There is little argument that breast-feeding is of great value for mother and child, as outlined in the Background of the Guidance, and if a mother needs to take a drug for her own health reasons, she should certainly do so. However, after that decision, the guiding principle should be to do no harm to her infant: if a drug has the potential to harm a nursing infant, the mother should be informed of those harms, both long and short term, and base her decision on whether to nurse on all information available. Much current advice ignores or downplays toxicity,[7]even information available in the drug’s label, as if breast-feeding per se were the overarching consideration to be done at almost any cost to the future health of the child. Hopefully, lactation studies (both preclinical and clinical) will provide badly needed data on this important subject. Meanwhile, FDA should make fuller use information already available.

Sincerely,

Elizabeth Barbehenn, Ph.D.
Research Analyst

Peter Lurie, M.D., M.P.H.
Deputy Director

Sidney M Wolfe, M.D.
Director
Public Citizen’s Health Research Group


References

[1] Wolfe SM, Sasich LD, Lurie P et al. Worst Pills Best Pills, Pocket Books, NY, 2005.

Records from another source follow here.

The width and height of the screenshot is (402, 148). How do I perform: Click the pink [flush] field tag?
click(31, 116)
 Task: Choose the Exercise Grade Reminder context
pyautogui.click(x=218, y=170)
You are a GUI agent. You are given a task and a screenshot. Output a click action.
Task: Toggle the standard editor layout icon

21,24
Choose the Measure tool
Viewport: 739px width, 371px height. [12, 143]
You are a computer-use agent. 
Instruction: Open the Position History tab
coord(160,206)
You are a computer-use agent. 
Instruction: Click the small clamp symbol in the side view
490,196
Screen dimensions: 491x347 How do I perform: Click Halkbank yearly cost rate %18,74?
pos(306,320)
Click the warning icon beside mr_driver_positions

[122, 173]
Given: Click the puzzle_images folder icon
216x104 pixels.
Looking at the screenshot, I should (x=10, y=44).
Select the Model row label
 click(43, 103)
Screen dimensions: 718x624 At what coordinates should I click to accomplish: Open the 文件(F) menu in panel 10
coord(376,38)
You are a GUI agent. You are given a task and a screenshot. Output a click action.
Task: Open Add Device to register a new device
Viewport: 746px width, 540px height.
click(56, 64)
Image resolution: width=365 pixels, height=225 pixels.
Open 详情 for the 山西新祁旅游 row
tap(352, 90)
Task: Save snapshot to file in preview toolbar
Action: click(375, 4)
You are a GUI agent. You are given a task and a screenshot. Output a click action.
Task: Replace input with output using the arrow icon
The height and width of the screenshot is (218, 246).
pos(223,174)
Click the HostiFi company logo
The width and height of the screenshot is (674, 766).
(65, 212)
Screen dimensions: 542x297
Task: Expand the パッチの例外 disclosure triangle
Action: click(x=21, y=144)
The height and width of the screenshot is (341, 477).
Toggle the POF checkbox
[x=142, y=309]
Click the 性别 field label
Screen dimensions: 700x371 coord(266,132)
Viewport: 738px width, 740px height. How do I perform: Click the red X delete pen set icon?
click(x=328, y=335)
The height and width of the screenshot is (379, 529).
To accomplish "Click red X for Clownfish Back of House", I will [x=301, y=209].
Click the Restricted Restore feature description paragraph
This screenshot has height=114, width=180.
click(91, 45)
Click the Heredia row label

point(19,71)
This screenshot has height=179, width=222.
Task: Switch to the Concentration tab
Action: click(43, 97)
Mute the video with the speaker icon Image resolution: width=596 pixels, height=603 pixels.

[2] Guidance for Industry concerning Pharmacokinetics in Pregnancy http://www.fda.gov/cder/guidance/5917dft.htm

[3] Weisenburger WP, Hagler AR, Tassinari MS. Pre- and postnatal development studies of lasofoxifene, a selective estrogen receptor modulator (SERM), in Sprague-Dawley rats. Birth Defects Res B Dev Reprod Toxicol 2004;71:171-84.

[4] Henck JW, Craft WR, Black A et al. Pre- and postnatal development of the HMG-CoA reductase inhibitor atorvastatin in rats. Toxicol Sci. 1998;41:88-99.

[5] Moore TJ, Weiss SR, Kaplan S, et al. Reported adverse events in infants and children under 2 years of age. http://www.pediatrics.org/cgi/content/full/110/5/e53; accessed February 24, 2003.

[6] World Health Organization. Breastfeeding and maternal medication. http://apps.who.int/iris/bitstream/10665/62435/1/55732.pdf

[7] Ito S. Drug therapy for breast-feeding women. New England Journal of Medicine 2000;343:118-126.